◆ **PROBLEM DESCRIPTION**
Reproduce without any pictures the lines from the one that contains "753x471 pixels. At" through the end of the records, exactly as written.

◆ **RECORD EXTRACTS**
------------------------

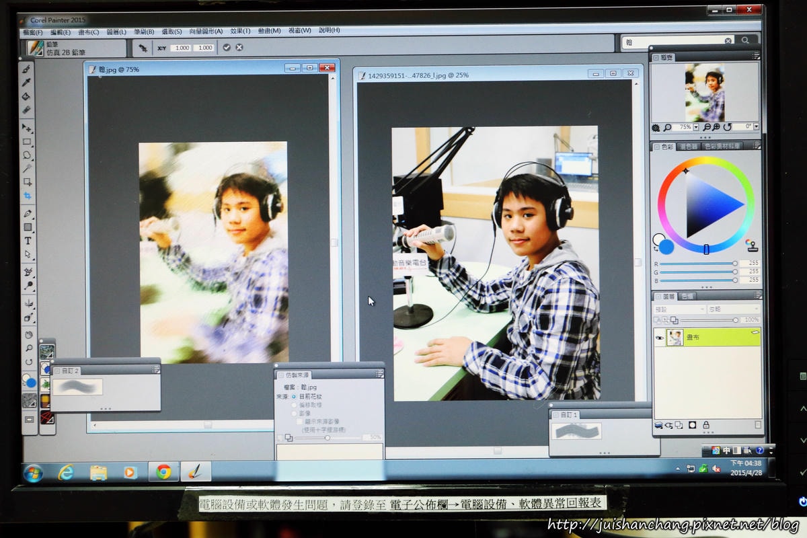Click the commit checkmark button in the property bar
This screenshot has height=538, width=807.
(x=227, y=48)
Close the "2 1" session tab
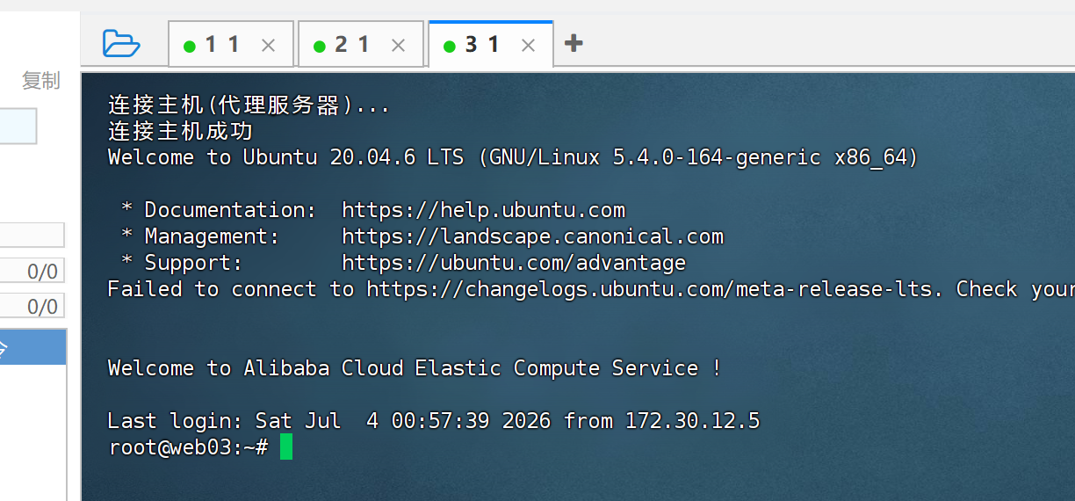Viewport: 1075px width, 501px height. click(x=399, y=46)
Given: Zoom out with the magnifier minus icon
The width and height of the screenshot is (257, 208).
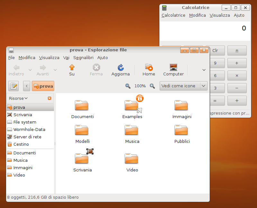Looking at the screenshot, I should point(128,86).
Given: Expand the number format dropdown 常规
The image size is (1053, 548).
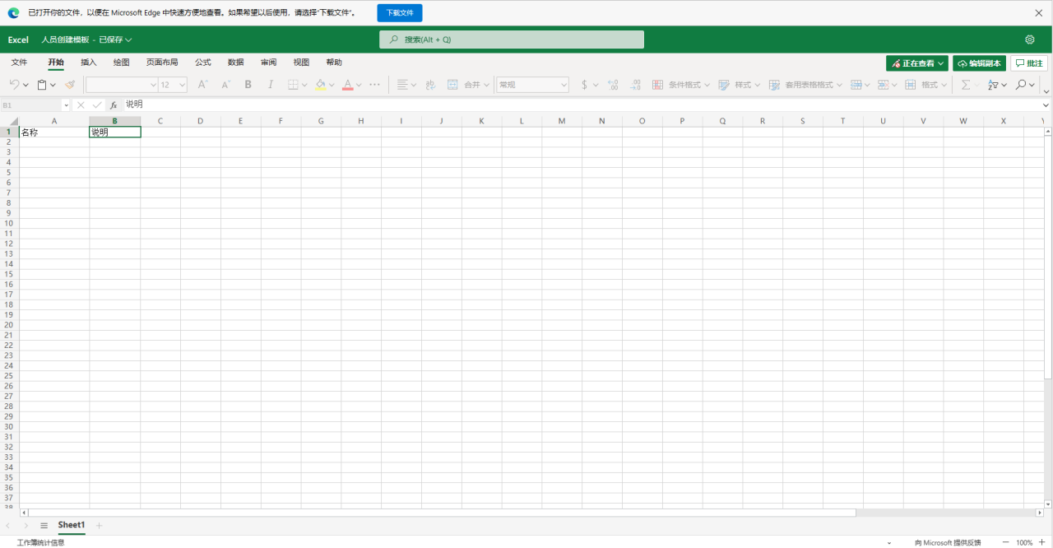Looking at the screenshot, I should [533, 85].
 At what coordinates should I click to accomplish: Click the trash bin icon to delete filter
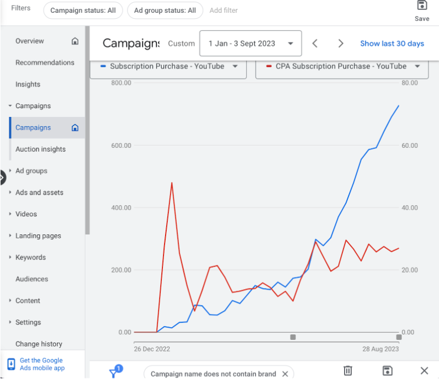[x=348, y=371]
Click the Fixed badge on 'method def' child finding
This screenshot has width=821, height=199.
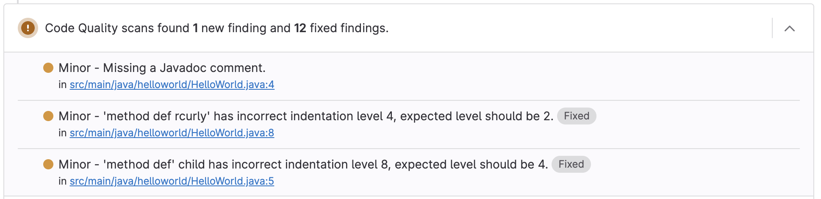point(571,164)
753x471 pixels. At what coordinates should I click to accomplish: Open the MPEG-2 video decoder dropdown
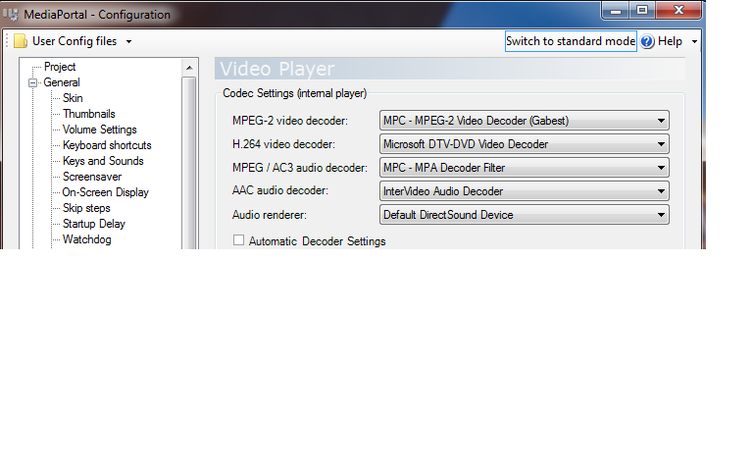tap(524, 121)
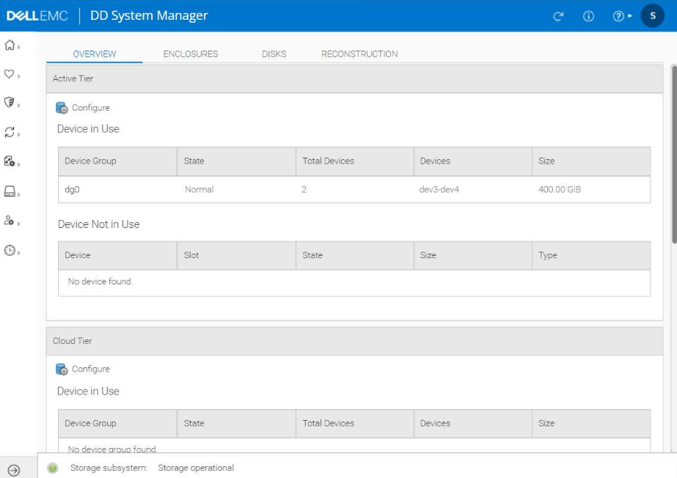Viewport: 677px width, 478px height.
Task: Click the green storage status indicator
Action: [53, 468]
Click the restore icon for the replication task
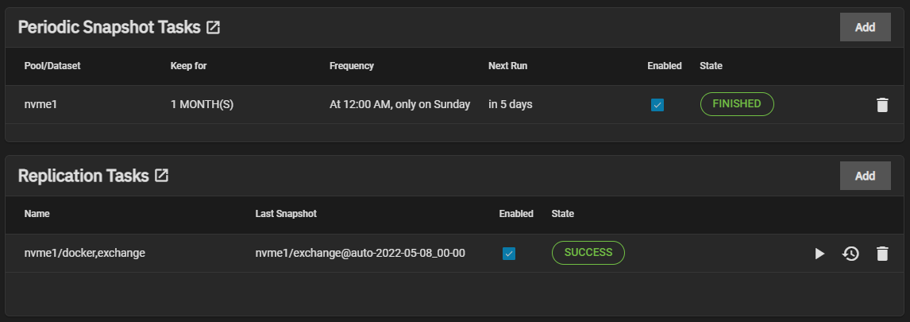 pos(850,254)
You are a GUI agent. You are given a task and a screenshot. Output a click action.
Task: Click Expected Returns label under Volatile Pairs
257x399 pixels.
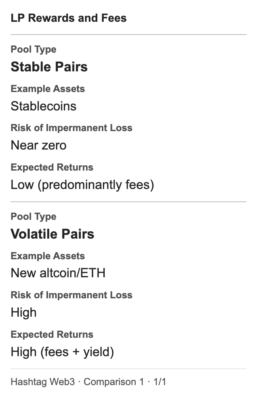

------------------------

◆ **RESPONSE BOX**
753x471 pixels. At what coordinates should I click to accomplish: Open the MPEG-2 video decoder dropdown
tap(524, 121)
Viewport: 677px width, 478px height.
Task: Click the green storage status indicator
Action: [53, 468]
Click the restore icon for the replication task
 pos(850,254)
You are a GUI agent. You are given a task and a screenshot. Output a click action.
Task: Click Expected Returns label under Volatile Pairs
257x399 pixels.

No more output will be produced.